Green policies can curb unbridled urbanisation: expert

The Indian ruling classes had instigated environmental disasters, ignoring the warnings about the dire effects of climate change, said political economist Amiya Kumar Bagchi

October 21, 2014 11:45 am | Updated May 23, 2016 04:44 pm IST - Thiruvananthapuram:

Amiya Kumar Bagchi speaking at the CDS in Thiruvananthapuram on Monday. - Photo : S. Gopakumar.

Amiya Kumar Bagchi speaking at the CDS in Thiruvananthapuram on Monday. - Photo : S. Gopakumar.

Indian policymakers will have to try and develop renewable energy sources and promote bio-fuels and small hydel projects to put the brakes on the process of urbanisation that is responsible for the creation of slums and the displacement of people, eminent political economist Amiya Kumar Bagchi has said.

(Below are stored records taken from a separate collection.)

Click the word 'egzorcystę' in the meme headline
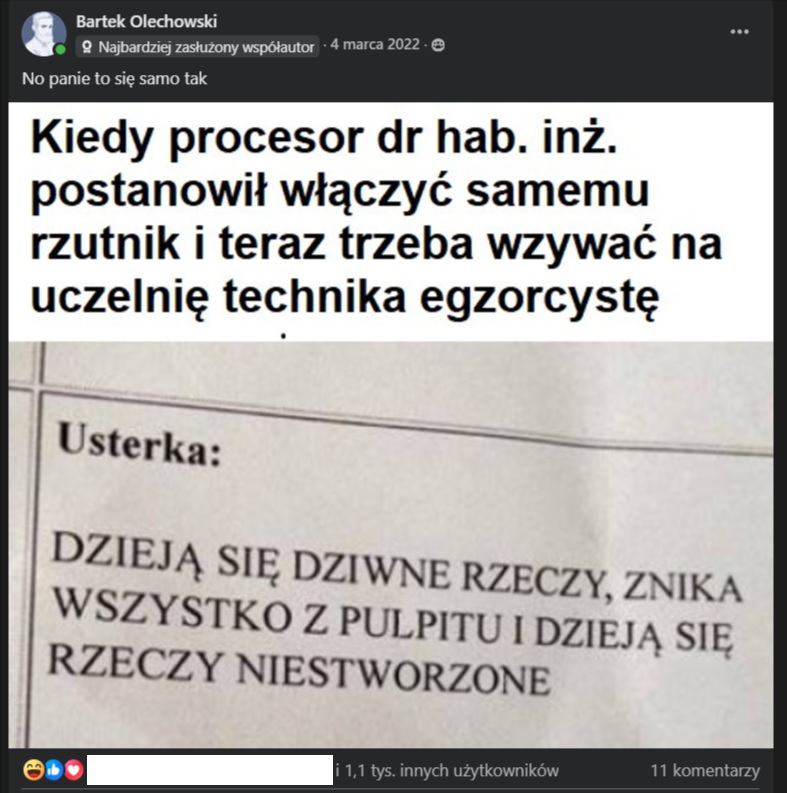The width and height of the screenshot is (787, 793). (x=540, y=299)
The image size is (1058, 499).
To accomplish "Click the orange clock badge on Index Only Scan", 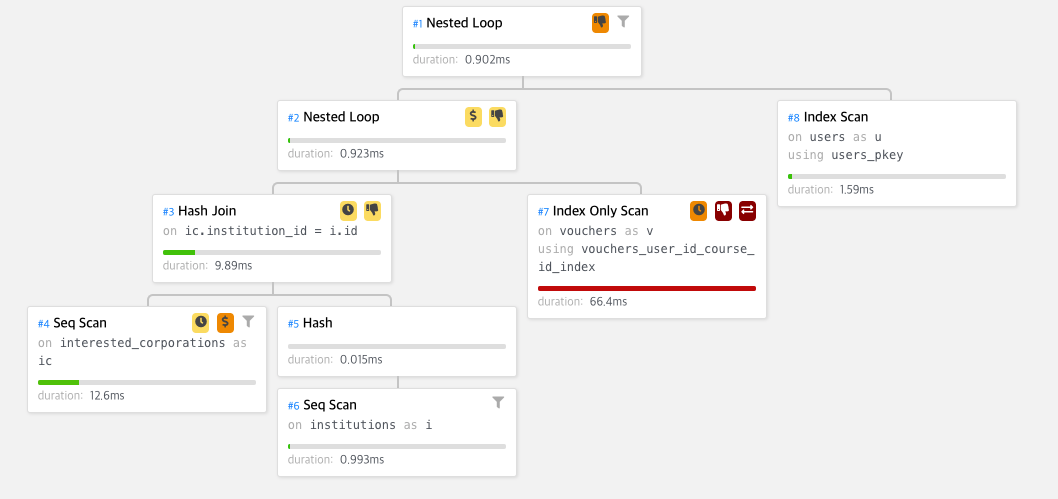I will click(x=698, y=210).
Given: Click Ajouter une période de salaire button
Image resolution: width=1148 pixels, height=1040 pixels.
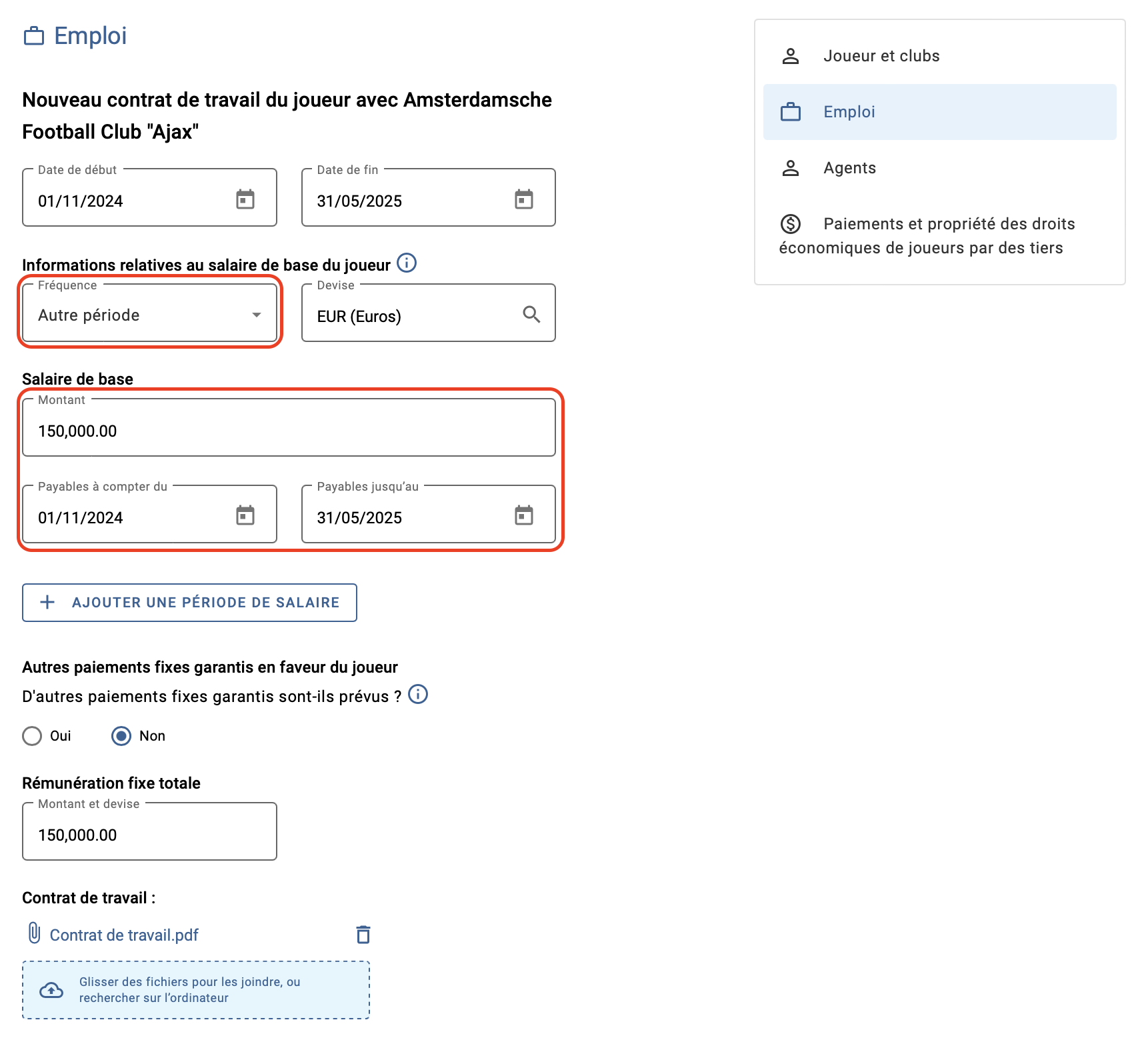Looking at the screenshot, I should [189, 603].
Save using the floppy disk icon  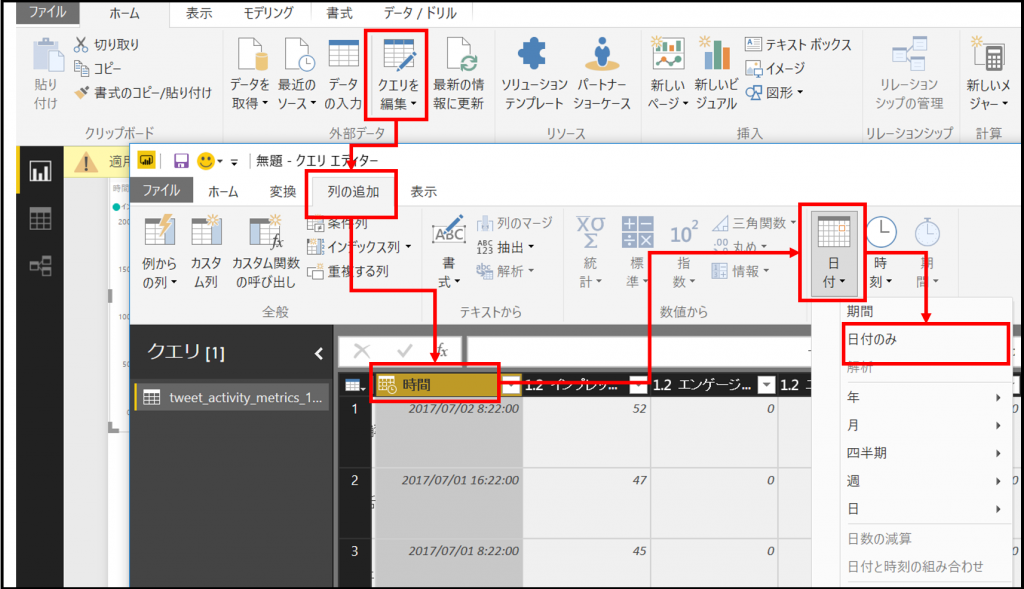pyautogui.click(x=181, y=161)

Delivering the third Foundation Day lecture at the Centre for Development Studies here on Monday, he said investing in the abundant solar and other sources of renewable energy such as wind power and tidal power could help minimise the impact of unsustainable extraction of non-renewable resources and slow down the process of urbanisation. “Properly implemented, this strategy can generate decent jobs for the majority, long before we can foresee the end of market-driven, in equalising economics and politics.”

Such moves would also be in consonance with the advice of climate scientists who have warned of the dangers of playing havoc with Nature, he said.

Chinese model

Unlike China, Prof. Bagchi said, India no longer had the capacity to go down the accelerated industrialisation path by extracting resources from other countries. Besides, our whole environment is facing near collapse. Pointing to the unbridled promotion of luxury tourism and housing all down the steep slopes of the Himalayas from Arunachal Pradesh to Himachal Pradesh up to the Pir Panjal range in Kashmir, he said the Indian ruling classes had instigated environmental disasters, ignoring the warnings about the dire effects of climate change.

Prof. Bagchi said privatisation of education was churning out students with no knowledge of the subjects for which they received degrees.